Repubblica Ceca: card. Sandri, “la realtà dell’esarcato sia casa e dimora di comunione, mai di contrapposizione”

“La Chiesa nell’Europa dell’Est ha subito nel secolo scorso terribili persecuzioni, e in particolare anche la comunità greco-cattolica: si è passati attraverso la soppressione, l’incarcerazione di vescovi, sacerdoti e fedeli, alcuni dei quali sono giunti fino al vero e proprio martirio”. Lo ha ricordato il card. Leonardo Sandri, prefetto della Congregazione per le Chiese Orientali, nell’omelia della Divina Liturgia che ha presieduto, ieri, a Praga, nella cattedrale dell’esarcato per i fedeli bizantino-slavi della Repubblica Ceca. “Il popolo santo di Dio, pur nella clandestinità, ha conservato con orgoglio il tesoro prezioso della fede, trasmettendolo e facendolo giungere fino al giorno della liberazione”, ha aggiunto il porporato.
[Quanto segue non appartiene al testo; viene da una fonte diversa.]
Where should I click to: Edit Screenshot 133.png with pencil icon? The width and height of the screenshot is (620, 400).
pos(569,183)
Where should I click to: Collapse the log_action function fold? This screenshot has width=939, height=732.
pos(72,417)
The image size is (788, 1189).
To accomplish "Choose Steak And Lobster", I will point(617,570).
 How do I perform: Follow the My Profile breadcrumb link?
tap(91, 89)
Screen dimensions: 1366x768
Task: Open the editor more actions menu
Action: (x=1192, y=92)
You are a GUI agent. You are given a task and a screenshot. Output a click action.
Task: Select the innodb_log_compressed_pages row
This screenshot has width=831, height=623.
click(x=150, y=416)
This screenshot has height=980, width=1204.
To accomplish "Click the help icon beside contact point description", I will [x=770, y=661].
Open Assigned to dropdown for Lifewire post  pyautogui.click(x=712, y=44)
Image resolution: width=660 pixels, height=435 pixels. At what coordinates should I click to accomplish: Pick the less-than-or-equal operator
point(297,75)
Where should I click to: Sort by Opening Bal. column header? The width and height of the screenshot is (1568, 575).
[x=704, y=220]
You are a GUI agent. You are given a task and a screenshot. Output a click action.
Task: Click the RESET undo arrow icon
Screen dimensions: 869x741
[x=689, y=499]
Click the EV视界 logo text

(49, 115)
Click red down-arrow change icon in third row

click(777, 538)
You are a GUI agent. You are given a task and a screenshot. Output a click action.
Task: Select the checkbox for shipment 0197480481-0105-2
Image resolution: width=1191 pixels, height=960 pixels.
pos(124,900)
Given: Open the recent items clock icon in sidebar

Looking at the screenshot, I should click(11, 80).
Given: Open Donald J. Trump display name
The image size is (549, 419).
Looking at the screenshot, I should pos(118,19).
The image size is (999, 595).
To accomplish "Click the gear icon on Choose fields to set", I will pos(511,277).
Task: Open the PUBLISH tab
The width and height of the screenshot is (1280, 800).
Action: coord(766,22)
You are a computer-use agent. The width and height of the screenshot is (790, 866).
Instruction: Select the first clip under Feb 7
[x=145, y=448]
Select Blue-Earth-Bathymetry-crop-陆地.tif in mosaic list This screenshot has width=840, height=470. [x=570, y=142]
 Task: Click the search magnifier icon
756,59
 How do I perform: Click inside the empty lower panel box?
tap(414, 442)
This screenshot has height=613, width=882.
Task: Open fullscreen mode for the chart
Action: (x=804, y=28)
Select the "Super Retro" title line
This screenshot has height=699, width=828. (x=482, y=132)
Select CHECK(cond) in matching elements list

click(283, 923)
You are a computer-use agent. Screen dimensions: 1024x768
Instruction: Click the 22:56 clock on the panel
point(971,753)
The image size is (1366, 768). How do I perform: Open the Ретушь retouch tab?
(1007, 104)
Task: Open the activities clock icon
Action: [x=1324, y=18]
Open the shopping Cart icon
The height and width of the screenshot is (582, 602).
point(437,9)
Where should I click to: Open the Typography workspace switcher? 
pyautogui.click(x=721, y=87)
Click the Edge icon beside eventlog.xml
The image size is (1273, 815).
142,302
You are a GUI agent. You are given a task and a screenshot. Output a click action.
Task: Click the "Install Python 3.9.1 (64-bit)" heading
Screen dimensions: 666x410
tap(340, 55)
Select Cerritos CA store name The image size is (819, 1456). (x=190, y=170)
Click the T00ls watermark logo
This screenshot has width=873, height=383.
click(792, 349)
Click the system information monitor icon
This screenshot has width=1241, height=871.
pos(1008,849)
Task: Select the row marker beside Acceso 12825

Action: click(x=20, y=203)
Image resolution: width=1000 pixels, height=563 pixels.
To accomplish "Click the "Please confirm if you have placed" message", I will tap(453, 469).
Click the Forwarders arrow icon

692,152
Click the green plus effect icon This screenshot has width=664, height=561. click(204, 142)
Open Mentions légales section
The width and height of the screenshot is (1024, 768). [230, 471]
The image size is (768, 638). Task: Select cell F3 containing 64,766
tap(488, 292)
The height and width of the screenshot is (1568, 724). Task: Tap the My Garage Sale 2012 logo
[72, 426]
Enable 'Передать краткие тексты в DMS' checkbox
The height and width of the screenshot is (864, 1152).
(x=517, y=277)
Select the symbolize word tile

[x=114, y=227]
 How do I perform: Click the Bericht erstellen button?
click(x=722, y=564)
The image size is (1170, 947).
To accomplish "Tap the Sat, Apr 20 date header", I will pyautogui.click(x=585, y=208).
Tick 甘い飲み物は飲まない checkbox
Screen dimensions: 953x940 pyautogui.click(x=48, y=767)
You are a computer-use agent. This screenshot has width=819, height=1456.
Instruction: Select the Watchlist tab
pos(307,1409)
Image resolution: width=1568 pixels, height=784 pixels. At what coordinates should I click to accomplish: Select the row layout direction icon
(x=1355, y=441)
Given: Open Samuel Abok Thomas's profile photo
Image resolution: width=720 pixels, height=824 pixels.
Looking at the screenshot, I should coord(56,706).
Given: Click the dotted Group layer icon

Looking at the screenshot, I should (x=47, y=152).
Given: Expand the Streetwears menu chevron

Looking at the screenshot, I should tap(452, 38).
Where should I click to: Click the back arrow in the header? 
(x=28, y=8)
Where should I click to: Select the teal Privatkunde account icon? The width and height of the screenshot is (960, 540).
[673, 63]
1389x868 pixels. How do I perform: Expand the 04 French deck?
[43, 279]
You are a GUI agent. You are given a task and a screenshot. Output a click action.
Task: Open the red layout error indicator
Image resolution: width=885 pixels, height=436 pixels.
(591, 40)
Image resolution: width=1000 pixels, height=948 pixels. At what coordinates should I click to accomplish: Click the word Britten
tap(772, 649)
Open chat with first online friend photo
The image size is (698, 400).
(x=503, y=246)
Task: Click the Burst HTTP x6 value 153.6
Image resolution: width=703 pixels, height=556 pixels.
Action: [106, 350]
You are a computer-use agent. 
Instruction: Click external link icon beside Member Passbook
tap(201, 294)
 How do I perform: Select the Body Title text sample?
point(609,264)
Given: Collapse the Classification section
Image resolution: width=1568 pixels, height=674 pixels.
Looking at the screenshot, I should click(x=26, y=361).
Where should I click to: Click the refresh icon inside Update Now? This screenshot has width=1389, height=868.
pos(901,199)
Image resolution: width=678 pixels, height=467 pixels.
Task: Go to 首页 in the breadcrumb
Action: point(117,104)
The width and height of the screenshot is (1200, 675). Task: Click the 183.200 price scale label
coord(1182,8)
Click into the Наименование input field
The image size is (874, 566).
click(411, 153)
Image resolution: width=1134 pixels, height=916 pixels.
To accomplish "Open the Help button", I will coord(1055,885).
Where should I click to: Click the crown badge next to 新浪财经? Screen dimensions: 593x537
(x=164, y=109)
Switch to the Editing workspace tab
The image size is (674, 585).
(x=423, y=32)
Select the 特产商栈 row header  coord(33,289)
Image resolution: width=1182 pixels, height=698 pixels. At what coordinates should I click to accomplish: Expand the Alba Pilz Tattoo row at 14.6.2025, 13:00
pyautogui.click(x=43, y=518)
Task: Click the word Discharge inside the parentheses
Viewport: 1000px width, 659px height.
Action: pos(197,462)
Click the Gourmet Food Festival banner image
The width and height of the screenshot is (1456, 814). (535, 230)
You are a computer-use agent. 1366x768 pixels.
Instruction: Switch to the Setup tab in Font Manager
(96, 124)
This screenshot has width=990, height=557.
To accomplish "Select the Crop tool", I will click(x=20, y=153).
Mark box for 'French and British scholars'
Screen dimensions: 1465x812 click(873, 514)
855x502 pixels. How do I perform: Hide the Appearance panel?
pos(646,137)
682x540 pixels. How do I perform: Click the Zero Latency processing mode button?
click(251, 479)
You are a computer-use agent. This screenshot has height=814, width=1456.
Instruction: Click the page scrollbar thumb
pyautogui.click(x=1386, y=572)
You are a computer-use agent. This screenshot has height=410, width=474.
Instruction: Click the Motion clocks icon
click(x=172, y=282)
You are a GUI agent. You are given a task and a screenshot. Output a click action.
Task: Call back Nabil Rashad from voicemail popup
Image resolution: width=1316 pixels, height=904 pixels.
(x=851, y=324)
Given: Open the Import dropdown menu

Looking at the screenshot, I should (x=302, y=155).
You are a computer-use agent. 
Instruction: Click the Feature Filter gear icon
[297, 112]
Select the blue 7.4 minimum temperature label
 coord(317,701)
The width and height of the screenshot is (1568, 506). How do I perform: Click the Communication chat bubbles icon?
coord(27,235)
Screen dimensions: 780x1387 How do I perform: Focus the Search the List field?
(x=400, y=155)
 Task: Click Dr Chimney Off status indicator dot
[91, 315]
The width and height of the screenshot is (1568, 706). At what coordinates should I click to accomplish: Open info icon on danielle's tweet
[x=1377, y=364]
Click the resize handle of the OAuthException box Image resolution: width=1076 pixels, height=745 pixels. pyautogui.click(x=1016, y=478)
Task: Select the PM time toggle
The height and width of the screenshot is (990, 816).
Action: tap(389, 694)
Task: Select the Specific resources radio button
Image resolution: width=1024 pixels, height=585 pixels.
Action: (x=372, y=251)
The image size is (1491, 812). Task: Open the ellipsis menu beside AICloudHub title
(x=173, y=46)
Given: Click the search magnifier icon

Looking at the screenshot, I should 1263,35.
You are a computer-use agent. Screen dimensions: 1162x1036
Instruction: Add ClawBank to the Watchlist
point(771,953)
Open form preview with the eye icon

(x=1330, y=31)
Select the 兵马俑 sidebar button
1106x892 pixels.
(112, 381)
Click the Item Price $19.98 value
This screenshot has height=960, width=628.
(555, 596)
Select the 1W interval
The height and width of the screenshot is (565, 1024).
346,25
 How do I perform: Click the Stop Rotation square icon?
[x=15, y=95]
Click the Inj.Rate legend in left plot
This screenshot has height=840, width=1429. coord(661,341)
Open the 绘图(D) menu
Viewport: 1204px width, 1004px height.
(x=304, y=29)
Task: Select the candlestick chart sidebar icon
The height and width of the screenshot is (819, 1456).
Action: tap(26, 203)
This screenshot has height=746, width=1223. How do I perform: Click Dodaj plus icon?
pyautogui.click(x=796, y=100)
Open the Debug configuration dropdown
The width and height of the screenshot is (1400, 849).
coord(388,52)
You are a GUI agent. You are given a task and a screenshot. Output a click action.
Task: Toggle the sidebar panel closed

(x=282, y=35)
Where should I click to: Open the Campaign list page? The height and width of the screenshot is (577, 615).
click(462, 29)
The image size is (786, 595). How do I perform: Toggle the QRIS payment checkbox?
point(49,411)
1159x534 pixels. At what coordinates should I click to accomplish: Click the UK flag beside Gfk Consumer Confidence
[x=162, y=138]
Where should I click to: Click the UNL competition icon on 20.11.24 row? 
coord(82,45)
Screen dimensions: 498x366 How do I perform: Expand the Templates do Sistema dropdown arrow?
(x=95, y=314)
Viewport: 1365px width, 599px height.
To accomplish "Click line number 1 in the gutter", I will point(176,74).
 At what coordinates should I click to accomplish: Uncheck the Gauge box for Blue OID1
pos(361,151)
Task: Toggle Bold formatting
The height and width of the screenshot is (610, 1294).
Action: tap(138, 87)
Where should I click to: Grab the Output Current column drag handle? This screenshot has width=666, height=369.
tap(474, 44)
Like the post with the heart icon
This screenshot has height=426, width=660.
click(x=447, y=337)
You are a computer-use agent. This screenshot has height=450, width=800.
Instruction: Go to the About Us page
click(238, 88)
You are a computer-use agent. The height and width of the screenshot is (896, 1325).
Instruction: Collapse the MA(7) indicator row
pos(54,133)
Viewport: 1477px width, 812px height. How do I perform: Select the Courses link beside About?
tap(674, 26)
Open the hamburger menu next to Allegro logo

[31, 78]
Che ha evidenziato come “nonostante siano passati tanti anni, non deve cessare la riconoscenza”, perché “nonostante le prove, siete rimasti fedeli”. La sfida indicata dal cardinale adesso è quella della “libertà”, “partendo dalle vostre famiglie”. “Ora nella ritrovata libertà verrebbe da domandarci quanto siamo capaci di parlare di Dio nelle nostre famiglie, quanto condividiamo nelle nostre conversazione dei tesori di grazia che il buon Dio non cessa di riversare su ciascuno di noi”. Quindi, un monito a proposito delle “mormorazioni all’interno delle comunità”, che “anziché spingersi a una sequela più profonda del Signore, ci dividono e alimentano invidie che alla fine offuscano il volto e la bellezza della Sposa di Cristo che è la Chiesa”. “La realtà dell’esarcato, che vede al suo interno sacerdoti e fedeli di diverse provenienze etniche e nazionali – l’auspicio finale del cardinale -, sia la casa e la dimora della comunione, e mai il luogo di una possibile contrapposizione”.